Insects sometimes have their antennae or legs in a monstrous condition, the larvae of which do not possess either antennae or legs; and in these cases, as Quatrefages (22/52. See his interesting work 'Metamorphoses de l'Homme' etc. 1862 page 129.) believes, we are enabled to see the precise period at which the normal progress of development was troubled. But the nature of the food given to a caterpillar sometimes affects the colours of the moth, without the caterpillar itself being affected; therefore it seems possible that other characters in the mature insect might be indirectly modified through the larvae. There is no reason to suppose that organs which have been rendered monstrous have always been acted on during their development; the cause may have acted on the organisation at a much earlier stage. It is even probable that either the male or female sexual elements, or both, before their union, may be affected in such a manner as to lead to modifications in organs developed at a late period of life; in nearly the same manner as a child may inherit from his father a disease which does not appear until old age.

In accordance with the facts above given, which prove that in many cases a close relation exists between variability and the sterility following from changed conditions, we may conclude that the exciting cause often acts at the earliest possible period, namely, on the sexual elements, before impregnation has taken place. That an affection of the female sexual element may induce variability we may likewise infer as probable from the occurrence of bud- variations; for a bud seems to be the analogue of an ovule. But the male element is apparently much oftener affected by changed conditions, at least in a visible manner, than the female element or ovule and we know from Gartner's and Wichura's statements that a hybrid used as the father and crossed with a pure species gives a greater degree of variability to the offspring, than does the same hybrid when used as the mother.
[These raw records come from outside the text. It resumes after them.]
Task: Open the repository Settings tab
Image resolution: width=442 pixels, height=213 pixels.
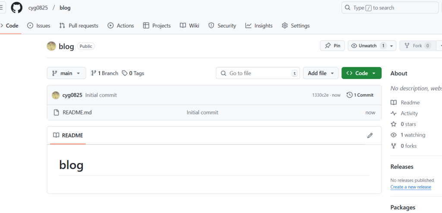Action: tap(296, 25)
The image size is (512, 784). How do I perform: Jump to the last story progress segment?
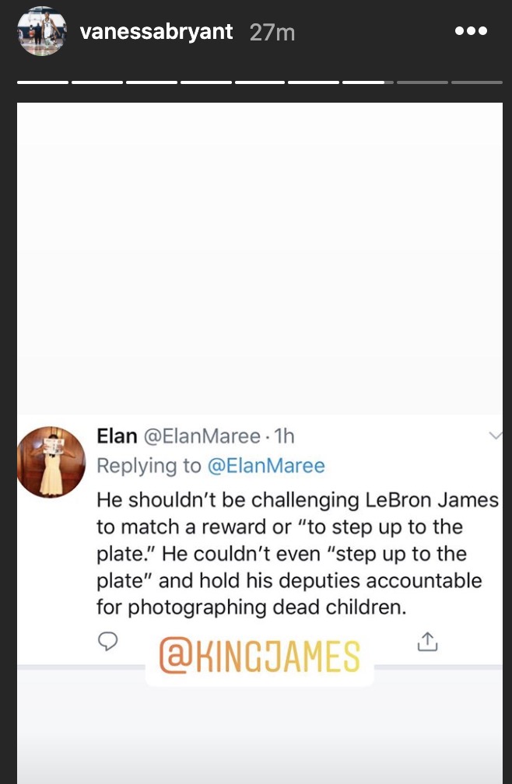coord(477,82)
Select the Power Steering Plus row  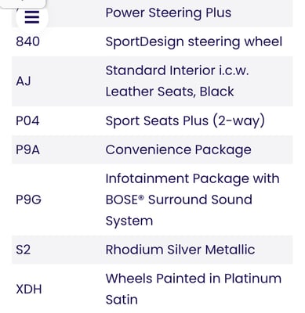click(x=152, y=13)
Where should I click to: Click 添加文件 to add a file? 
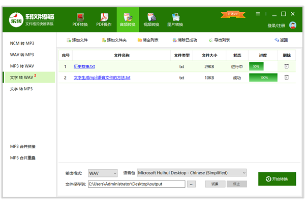(x=77, y=40)
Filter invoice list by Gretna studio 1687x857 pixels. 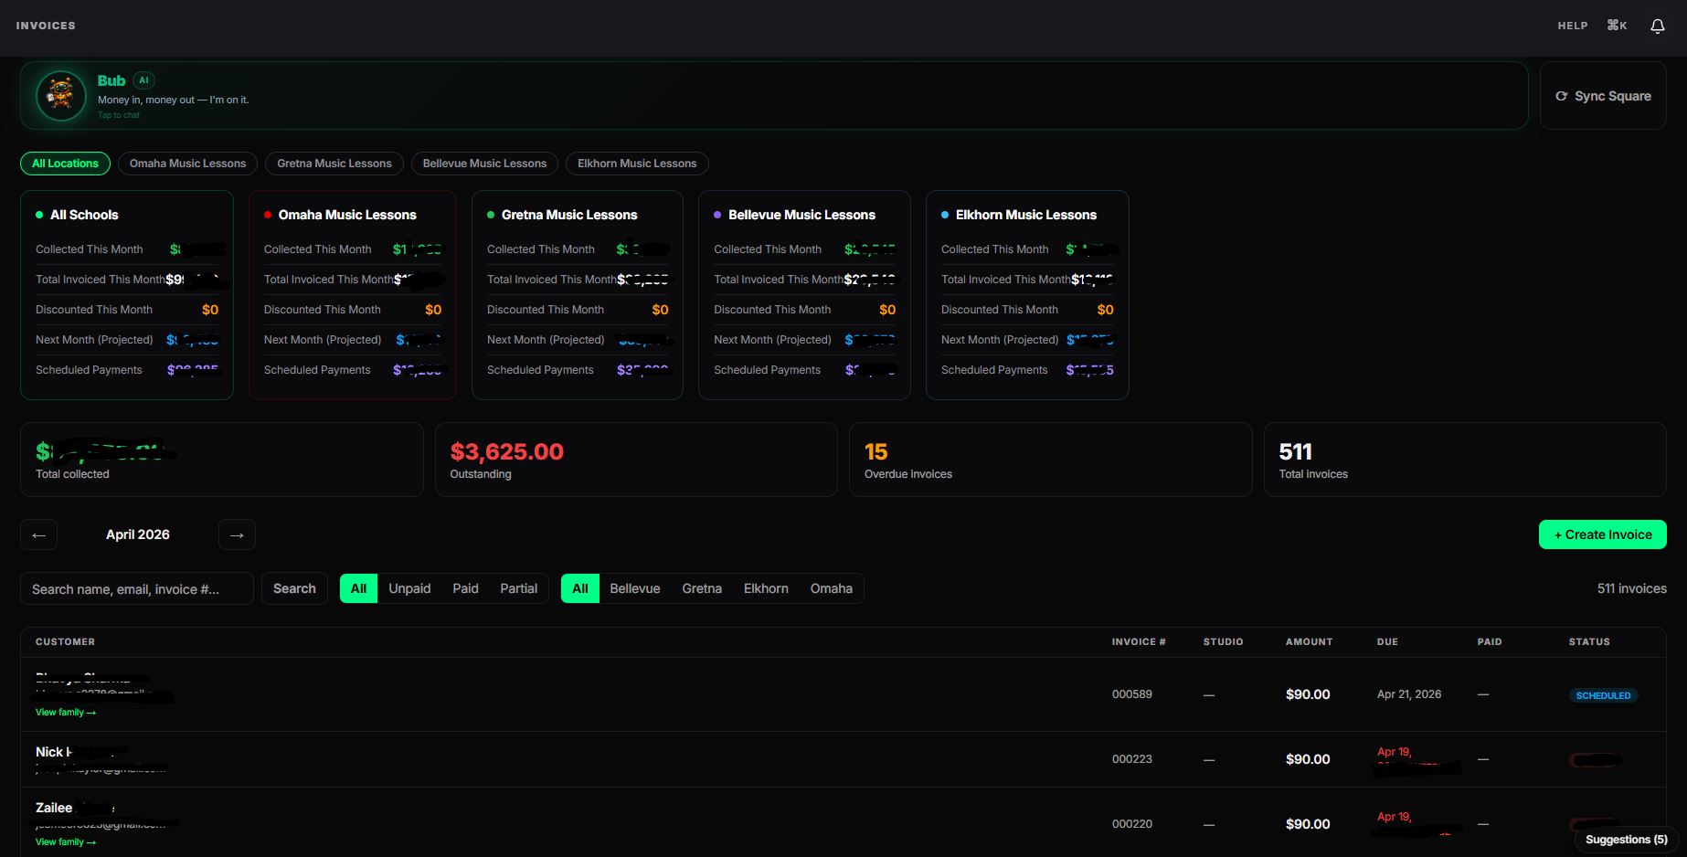(x=701, y=588)
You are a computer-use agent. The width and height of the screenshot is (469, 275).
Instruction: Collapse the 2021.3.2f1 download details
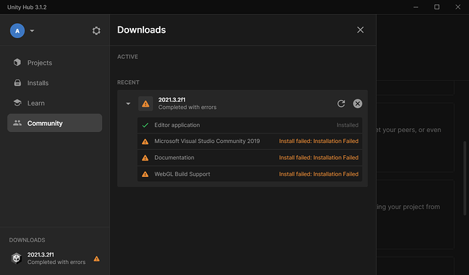(127, 103)
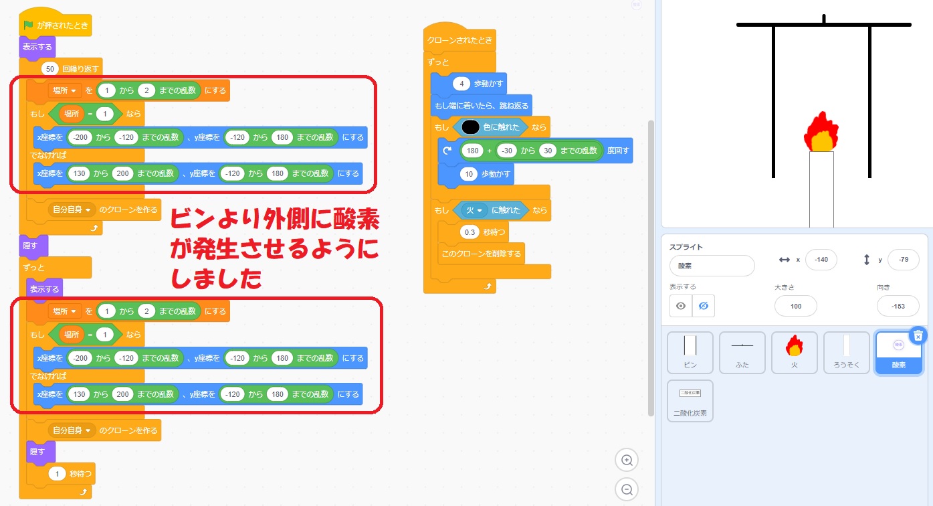The height and width of the screenshot is (506, 933).
Task: Click green flag hat block
Action: [x=56, y=25]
Lastly, it is certain that variability may be transmitted through either sexual element, whether or not originally excited in them, for Kolreuter and Gartner (22/53. 'Dritte Fortsetzung' etc. s. 123; 'Bastarderzeugung' s. 249.) found that when two species were crossed, if either one was variable, the offspring were rendered variable.]

SUMMARY.

From the facts given in this chapter, we may conclude that the variability of organic beings under domestication, although so general, is not an inevitable contingent on life, but results from the conditions to which the parents have been exposed. Changes of any kind in the conditions of life, even extremely slight changes, often suffice to cause variability. Excess of nutriment is perhaps the most efficient single exciting cause. Animals and plants continue to be variable for an immense period after their first domestication; but the conditions to which they are exposed never long remain quite constant. In the course of time they can be habituated to certain changes, so as to become less variable; and it is possible that when first domesticated they may have been even more variable than at present. There is good evidence that the power of changed conditions accumulates; so that two, three, or more generations must be exposed to new conditions before any effect is visible. The crossing of distinct forms, which have already become variable, increases in the offspring the tendency to further variability, by the unequal commingling of the characters of the two parents, by the reappearance of long-lost characters, and by the appearance of absolutely new characters. Some variations are induced by the direct action of the surrounding conditions on the whole organisation, or on certain parts alone; other variations appear to be induced indirectly through the reproductive system being affected, as we know is often the case with various beings, which when removed from their natural conditions become sterile. The causes which induce variability act on the mature organism, on the embryo, and, probably, on the sexual elements before impregnation has been effected.